Die Idee hinter Millipede, so Vettiger, lasse sich am besten mit dem Ausspruch "zurück zur Zukunft der Mechanik" beschreiben. Nicht umsonst ist "Millipede" in der Gruppe für "Mikro- und Nanomechanik" entstanden - und Mechanik habe Potential. Vettiger klärt auf: "Sollte "Millipede" auf den Markt kommen, und eine zehn Mal höhere Dichte als ein
Magnetspeicher aufweisen, ist das zwar beachtlich, rechtfertigt aber die Lancierung noch nicht. Jedoch steht dann der nanomechanische Speicherchip erst am Anfang, währenddem der Magnetspeicher langsam an seine Grenzen stösst. Ich bin überzeugt, in 10 Jahren bauen wir Millionenfüssler." Zudem glaubt Vettiger, dass irgendwann einmal das Atom selbst adressiert werden kann. Heute machen die Spitzen Löcher mit einem Durchmesser von 10 Nanometern. Um ein einzelnes Atom zu adressieren, müsste die Spitze zwar nochmals 50 Mal kleiner sein, früher oder später sollte dies aber machbar werden.

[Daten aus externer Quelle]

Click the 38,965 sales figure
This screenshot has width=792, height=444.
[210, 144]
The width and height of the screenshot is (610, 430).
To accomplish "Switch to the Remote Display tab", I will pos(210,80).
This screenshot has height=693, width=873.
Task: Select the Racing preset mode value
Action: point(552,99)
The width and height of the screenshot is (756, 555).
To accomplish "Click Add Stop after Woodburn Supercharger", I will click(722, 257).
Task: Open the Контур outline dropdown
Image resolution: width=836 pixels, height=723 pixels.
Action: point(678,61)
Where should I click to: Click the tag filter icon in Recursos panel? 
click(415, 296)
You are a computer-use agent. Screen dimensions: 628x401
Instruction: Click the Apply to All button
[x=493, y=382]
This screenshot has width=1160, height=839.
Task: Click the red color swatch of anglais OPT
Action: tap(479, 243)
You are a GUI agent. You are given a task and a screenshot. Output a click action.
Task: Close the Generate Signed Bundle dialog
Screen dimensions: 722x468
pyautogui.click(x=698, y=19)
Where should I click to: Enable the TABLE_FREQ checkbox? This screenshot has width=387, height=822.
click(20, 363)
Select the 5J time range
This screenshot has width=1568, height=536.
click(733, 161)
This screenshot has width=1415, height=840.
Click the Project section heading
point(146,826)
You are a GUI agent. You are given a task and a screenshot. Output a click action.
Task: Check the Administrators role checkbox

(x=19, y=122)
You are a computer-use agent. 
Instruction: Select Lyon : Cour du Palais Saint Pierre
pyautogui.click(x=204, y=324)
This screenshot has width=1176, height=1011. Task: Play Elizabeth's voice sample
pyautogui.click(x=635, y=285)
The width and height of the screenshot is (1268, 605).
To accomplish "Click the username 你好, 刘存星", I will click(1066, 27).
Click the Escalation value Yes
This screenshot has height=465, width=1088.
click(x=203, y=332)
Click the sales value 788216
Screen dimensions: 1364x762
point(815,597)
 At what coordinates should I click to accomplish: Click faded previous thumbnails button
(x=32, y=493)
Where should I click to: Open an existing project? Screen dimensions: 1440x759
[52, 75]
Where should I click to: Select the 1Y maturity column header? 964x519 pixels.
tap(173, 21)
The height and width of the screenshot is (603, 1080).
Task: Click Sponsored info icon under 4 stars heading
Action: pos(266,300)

Ein weiterer Vorteil der Technologie liegt im geringen Energiehunger. Das System stellt soviel Leistung zur Verfügung, wie sie die Bandbreite eines mobilen Gerätes verarbeiten kann. Im Gegensatz dazu ist die Leistung eines Flash-Speichers vom System ausgebremst. Die Leistung von "Millipede" steht nach oben offen, einzig der Stromverbrauch steigt proportional zum höheren Performance-Anspruch.




Wenn alle Prototypen-Tests erfolgreich sind, dürfen wir uns also schon in wenigen Jahren auf neue Speicherdimensionen im mobilen Bereich freuen. Projektleiter Vettiger streicht auch zum Schluss nochmals heraus: "Wir stehen erst am Anfang."